Labour Government releases transport spending priorities


Yesterday marked a significant step forward for New Zealand’s economy and transport. After years being campaigned for by the Greens, Minister of Transport Julie Anne Genter announced that the Government was ready to release a draft Government Policy Statement on transport.

The key highlights of this major announcement are:

  • $11.7 billion for public transport
  • $1.1 billion for pedestrian and cycling infrastructure
  • $6.1 billion for regional and local roads

This is a great start to addressing the waylaid priorities of New Zealand’s transport needs. I look forward to the opportunity in the next few weeks to lay down more formal thoughts in a submission to the draft Government Policy Statement that has been released by Ms Genter, and her New Zealand and Labour colleagues Shane Jones and Phil Twyford.

For years I have been pushing for a much bigger investment in railways, the merchant marine and to a bit lesser extent, public transport. Many of the points on which I campaigned look like they will be addressed in this.

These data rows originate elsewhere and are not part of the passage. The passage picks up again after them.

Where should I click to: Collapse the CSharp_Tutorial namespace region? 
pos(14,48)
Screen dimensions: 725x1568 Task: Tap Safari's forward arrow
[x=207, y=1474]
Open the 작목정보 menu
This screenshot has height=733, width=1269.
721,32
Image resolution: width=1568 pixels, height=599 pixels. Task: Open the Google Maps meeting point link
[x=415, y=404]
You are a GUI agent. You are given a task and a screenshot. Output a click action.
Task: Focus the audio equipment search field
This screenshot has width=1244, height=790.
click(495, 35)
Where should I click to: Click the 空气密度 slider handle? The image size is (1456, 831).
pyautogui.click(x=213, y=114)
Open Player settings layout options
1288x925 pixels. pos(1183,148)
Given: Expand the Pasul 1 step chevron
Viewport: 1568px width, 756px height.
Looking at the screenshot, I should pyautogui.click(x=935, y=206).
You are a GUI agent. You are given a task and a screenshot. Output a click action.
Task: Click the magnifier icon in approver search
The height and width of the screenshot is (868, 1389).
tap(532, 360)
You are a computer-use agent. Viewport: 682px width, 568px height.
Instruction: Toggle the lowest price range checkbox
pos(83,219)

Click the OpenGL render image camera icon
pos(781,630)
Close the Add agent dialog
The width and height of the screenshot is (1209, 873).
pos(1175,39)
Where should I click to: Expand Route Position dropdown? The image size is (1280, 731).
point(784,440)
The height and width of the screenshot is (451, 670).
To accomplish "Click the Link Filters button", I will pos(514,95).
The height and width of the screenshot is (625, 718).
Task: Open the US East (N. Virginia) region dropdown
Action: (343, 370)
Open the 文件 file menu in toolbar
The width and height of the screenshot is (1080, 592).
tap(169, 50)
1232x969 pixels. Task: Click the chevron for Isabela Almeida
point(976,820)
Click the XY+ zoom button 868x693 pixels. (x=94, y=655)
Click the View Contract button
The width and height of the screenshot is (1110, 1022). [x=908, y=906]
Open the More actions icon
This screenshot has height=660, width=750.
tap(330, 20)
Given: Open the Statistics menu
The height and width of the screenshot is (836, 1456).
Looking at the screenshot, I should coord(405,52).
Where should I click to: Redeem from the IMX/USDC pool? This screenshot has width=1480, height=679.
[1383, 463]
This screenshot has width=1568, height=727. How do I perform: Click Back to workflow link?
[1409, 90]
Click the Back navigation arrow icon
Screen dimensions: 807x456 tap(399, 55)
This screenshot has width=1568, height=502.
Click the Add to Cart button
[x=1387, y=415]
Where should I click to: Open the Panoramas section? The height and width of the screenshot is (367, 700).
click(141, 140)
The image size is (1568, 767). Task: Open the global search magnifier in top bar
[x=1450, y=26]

There is however one significant question. For all the great announcements that come out of this draft Government Policy Statement release, I have one niggling question:

What sort of investment is going to happen around merchant marine? We are a maritime nation. It is saying something that one of the major modes of transport is not being given the due investment that is needed to reduece congestion on our roads and help take some of the pressure off the easter South Island where quake damage is still being fixed.

No one should be surprised that there is a fuel tax coming. Especially seeing as the Government did not make specific tax announcements at the election, where people were expecting something to happen. Not surprisingly, the right are out in force talking about how no one can afford the proposed petrol tax. This is the same right that spent $12 billion of N.Z. taxpayer money funding “Roads of National Significance”, which were in several cases completely meaninglessĀ  and more about appeasing the trucking and private users lobby.